(Records about locating elements on screens)

▼

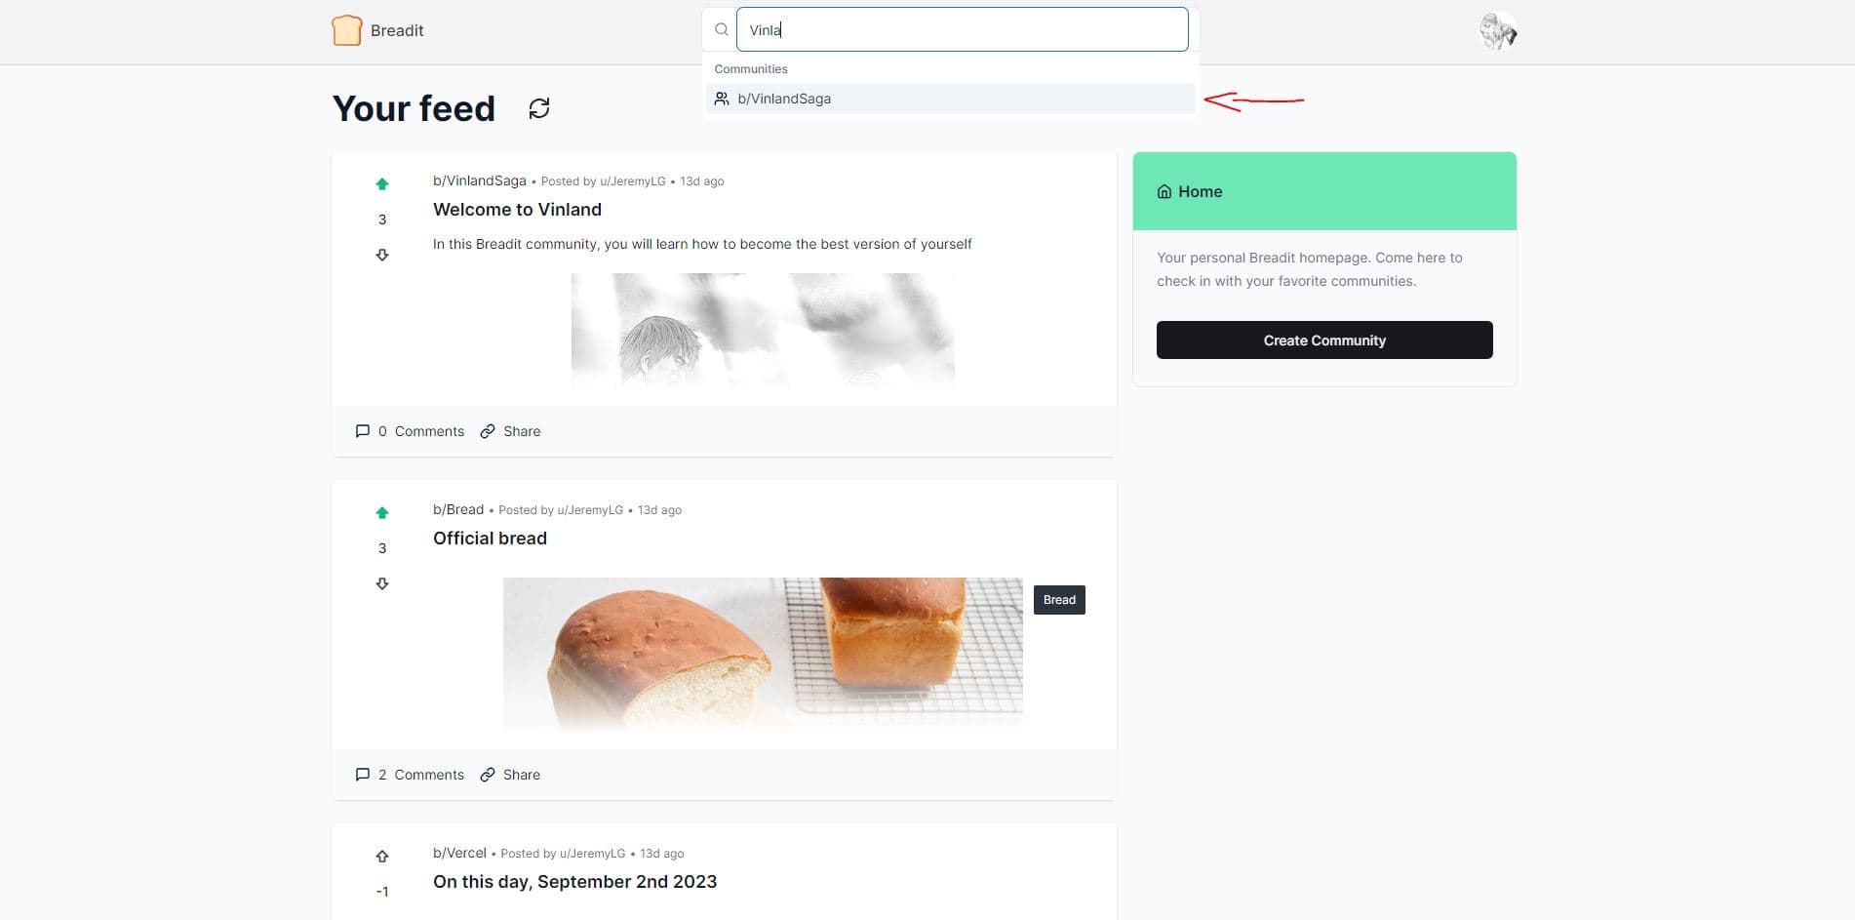Open the bread loaf post image
This screenshot has width=1855, height=920.
point(763,653)
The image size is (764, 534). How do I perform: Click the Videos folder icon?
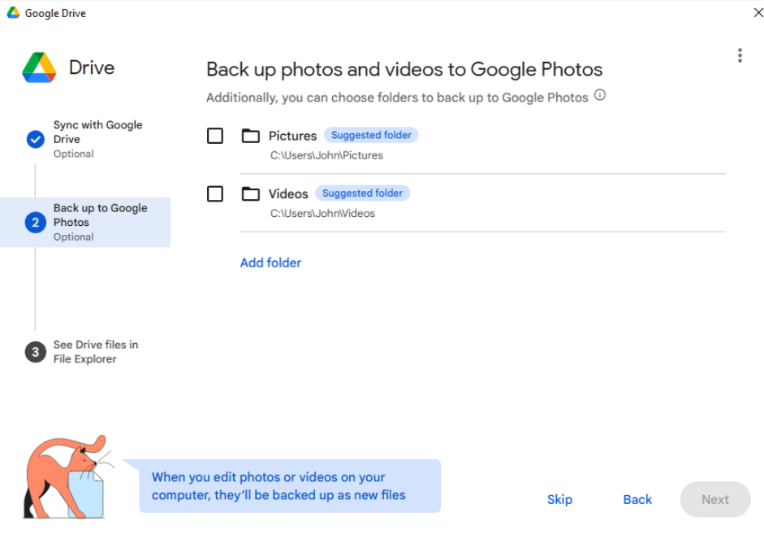coord(251,194)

▲

= STATED TASK =
Convert the listing above into a JSON list of strings, one string per line, with blank lines dropped and the pictures left out.

= COMPLETED EXERCISE =
[
  "Open the bread loaf post image",
  "This screenshot has width=1855, height=920.",
  "point(763,653)",
  "The image size is (764, 534). How do I perform: Click the Videos folder icon?",
  "coord(251,194)"
]